▸ EXERCISE DETAILS: Given the records below, the lines starting at the line with "Task: Collapse the" and ending at the line with "Task: Select the" should be output exactly, both end lines kept and pictures left out.

▸ DATASET:
################

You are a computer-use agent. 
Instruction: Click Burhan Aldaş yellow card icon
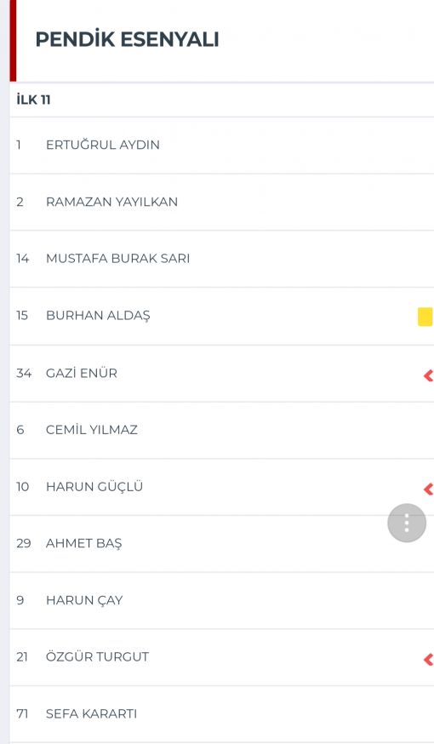coord(425,317)
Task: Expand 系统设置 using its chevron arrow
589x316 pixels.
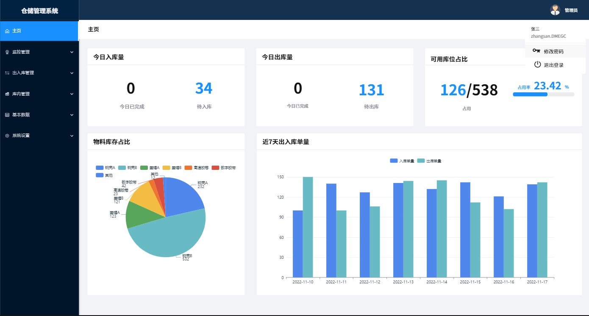Action: point(72,136)
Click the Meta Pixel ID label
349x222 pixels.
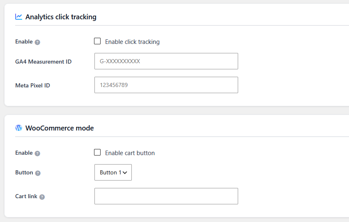(x=32, y=85)
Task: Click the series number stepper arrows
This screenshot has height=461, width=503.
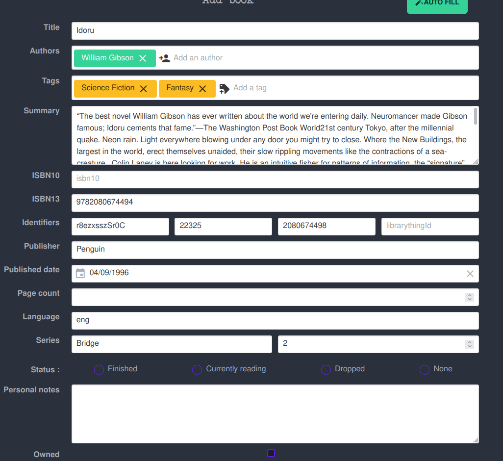Action: (469, 344)
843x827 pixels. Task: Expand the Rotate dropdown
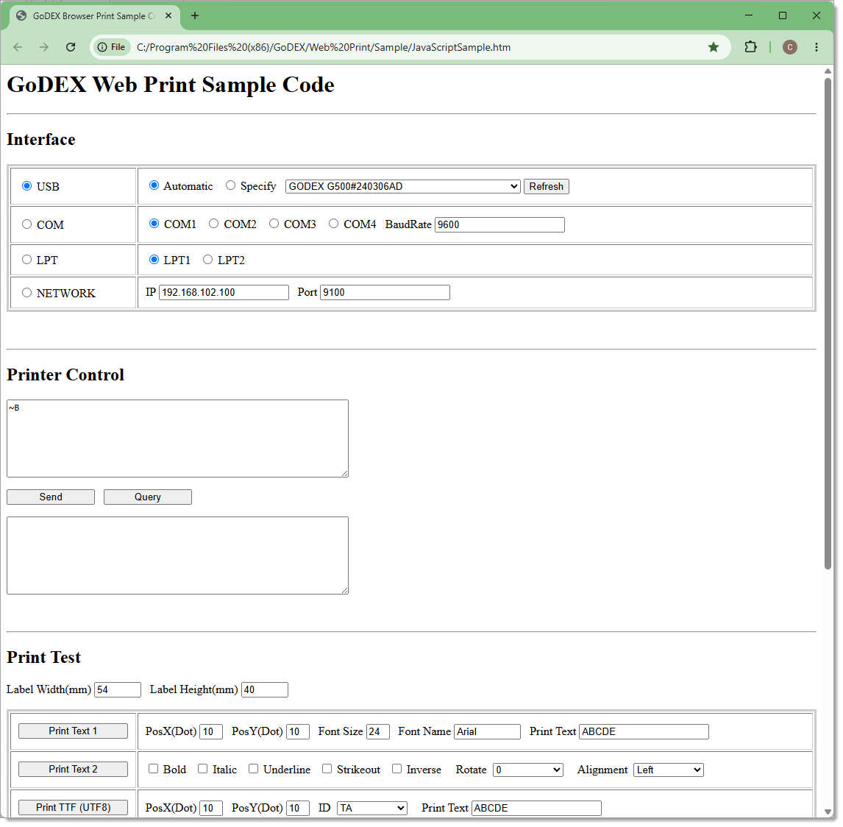pos(528,770)
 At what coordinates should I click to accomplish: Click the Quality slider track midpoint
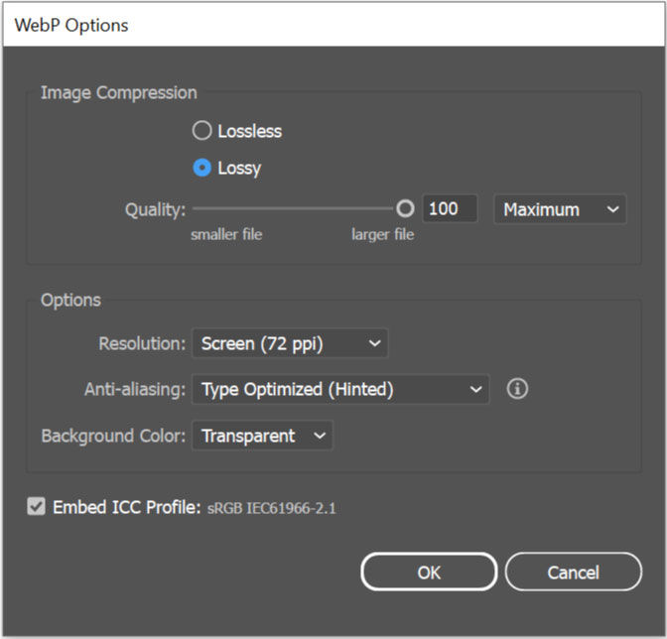click(x=295, y=209)
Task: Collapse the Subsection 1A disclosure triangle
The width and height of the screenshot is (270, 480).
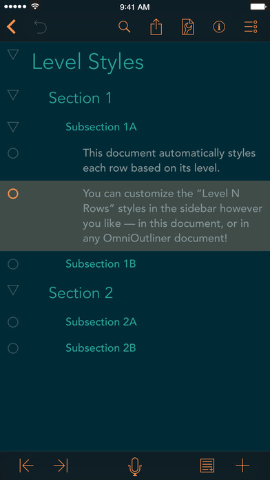Action: 13,127
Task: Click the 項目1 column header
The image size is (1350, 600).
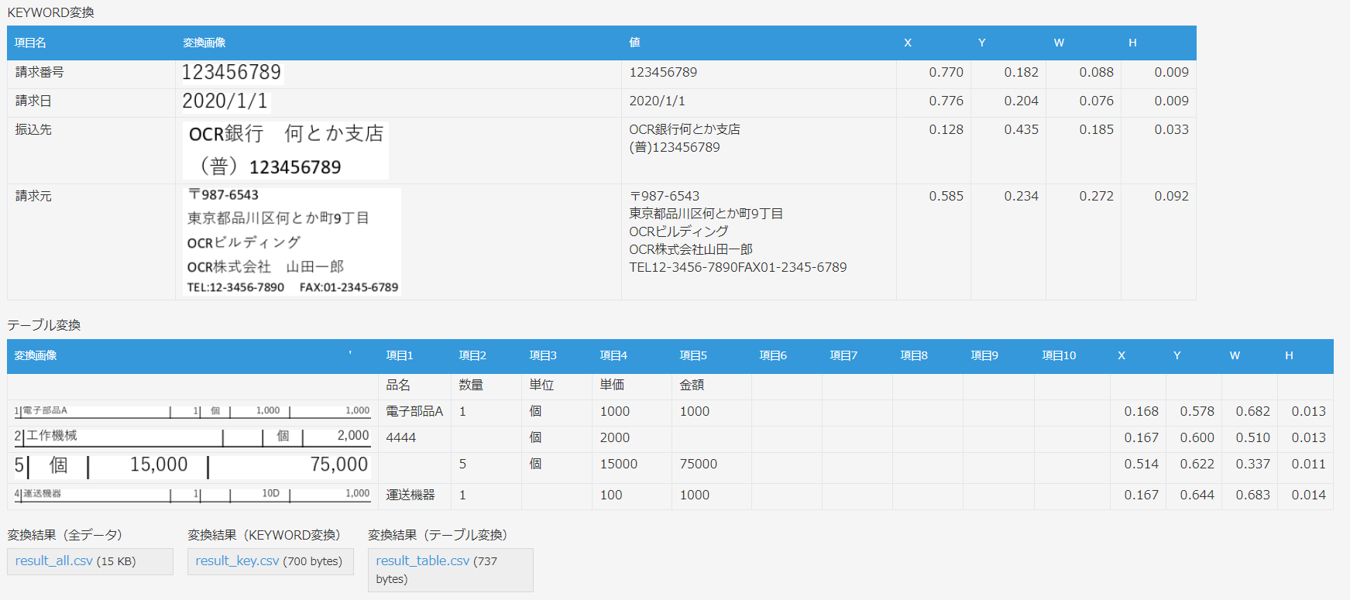Action: [399, 356]
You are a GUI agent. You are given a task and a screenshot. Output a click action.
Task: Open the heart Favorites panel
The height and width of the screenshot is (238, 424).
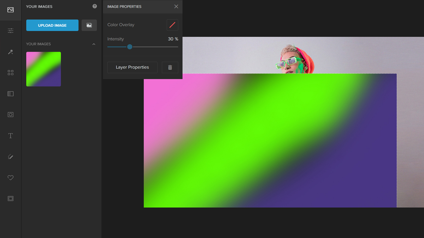(x=11, y=178)
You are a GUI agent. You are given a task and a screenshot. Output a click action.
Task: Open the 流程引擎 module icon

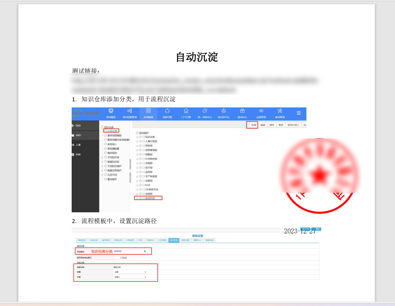[x=167, y=111]
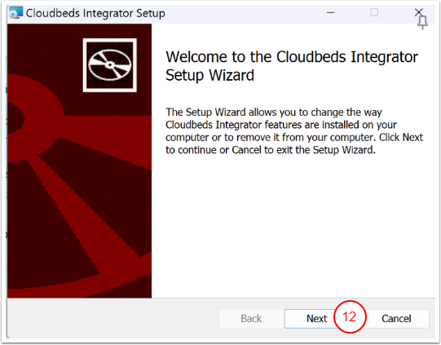Click the white CD disc logo in the banner

[x=110, y=65]
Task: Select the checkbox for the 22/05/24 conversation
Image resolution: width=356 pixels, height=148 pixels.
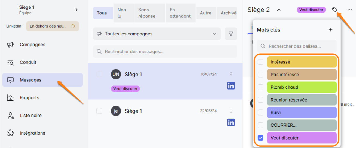Action: pyautogui.click(x=99, y=111)
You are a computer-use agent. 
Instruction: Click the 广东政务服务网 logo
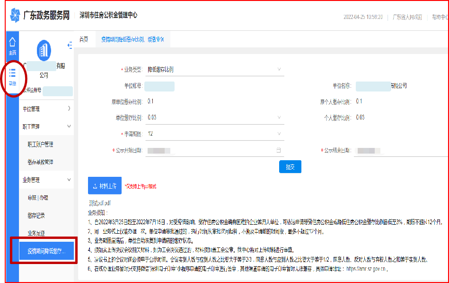click(39, 15)
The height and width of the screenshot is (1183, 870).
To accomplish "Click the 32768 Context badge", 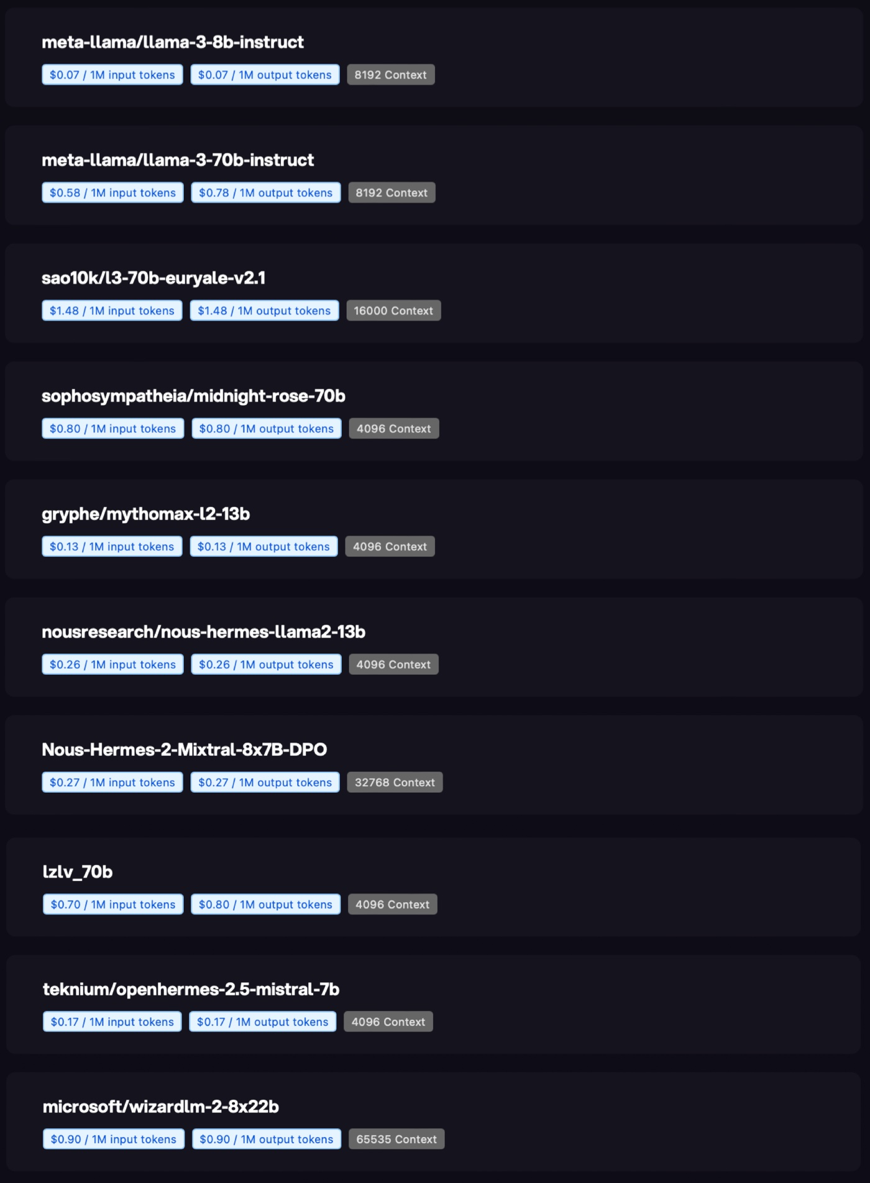I will pos(395,782).
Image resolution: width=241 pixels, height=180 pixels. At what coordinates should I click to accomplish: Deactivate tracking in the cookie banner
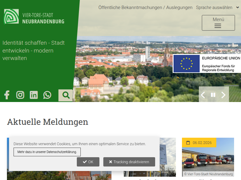click(x=129, y=162)
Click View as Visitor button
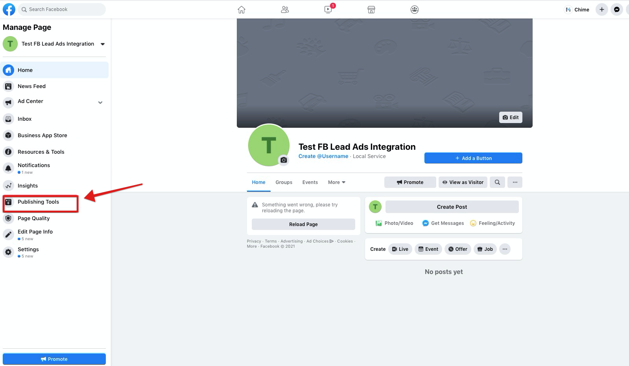This screenshot has height=366, width=629. click(x=463, y=182)
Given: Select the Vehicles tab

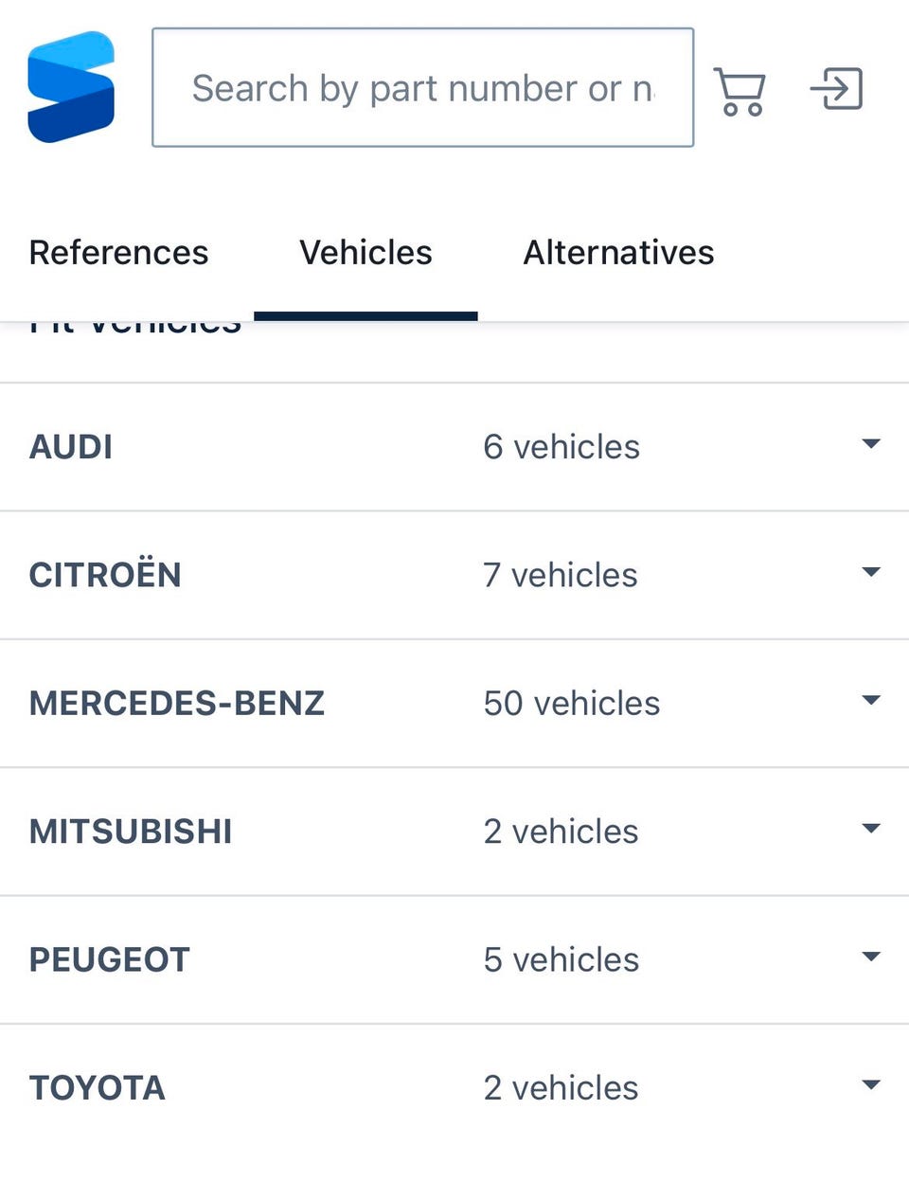Looking at the screenshot, I should 365,253.
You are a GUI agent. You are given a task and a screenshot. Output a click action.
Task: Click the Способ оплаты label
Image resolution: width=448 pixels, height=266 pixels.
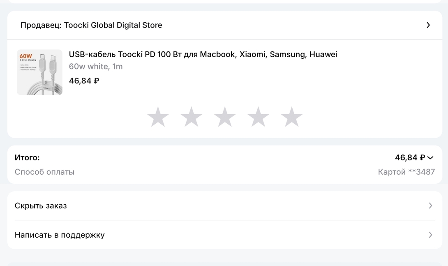point(44,172)
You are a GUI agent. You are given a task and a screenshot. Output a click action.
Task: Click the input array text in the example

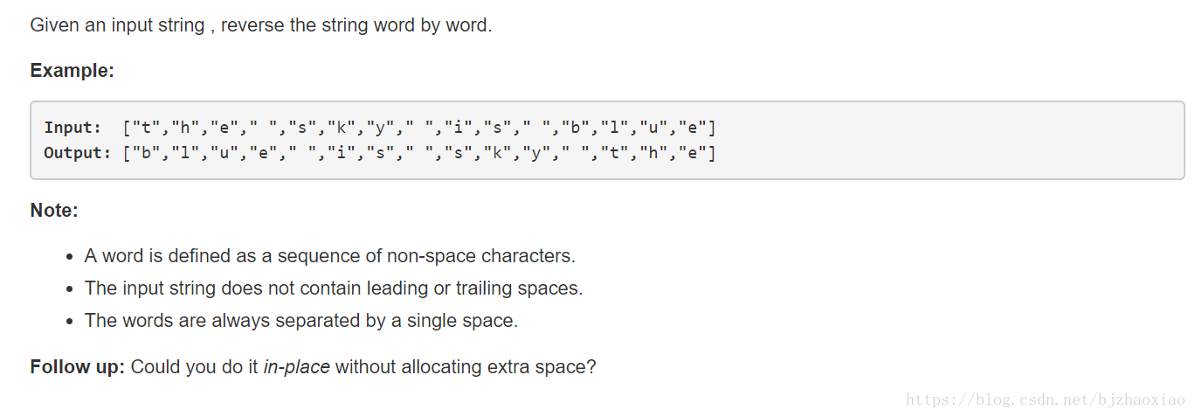419,128
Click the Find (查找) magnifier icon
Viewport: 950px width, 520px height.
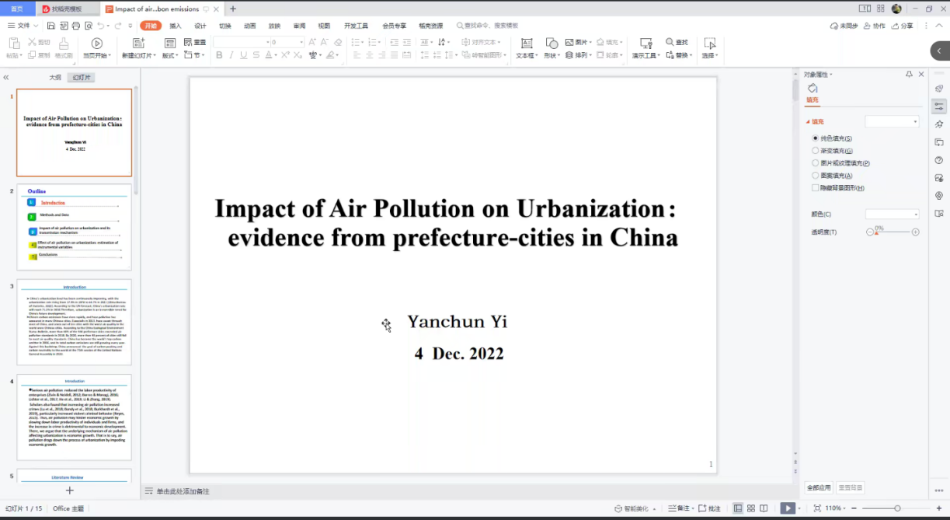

################

▸ ANSWER AREA:
Task: Collapse the Subsection 1A disclosure triangle
The width and height of the screenshot is (270, 480).
Action: 13,127
Task: Click the 項目1 column header
The image size is (1350, 600).
Action: [399, 356]
You are a GUI agent. You are given a task and a screenshot. Output a click action.
Task: Open the heart Favorites panel
The height and width of the screenshot is (238, 424).
(x=11, y=178)
You are a GUI agent. You are given a task and a screenshot. Output a click action.
Task: Open the 流程引擎 module icon

[x=167, y=111]
Click the white CD disc logo in the banner

[x=110, y=65]
Task: Select the checkbox for the 22/05/24 conversation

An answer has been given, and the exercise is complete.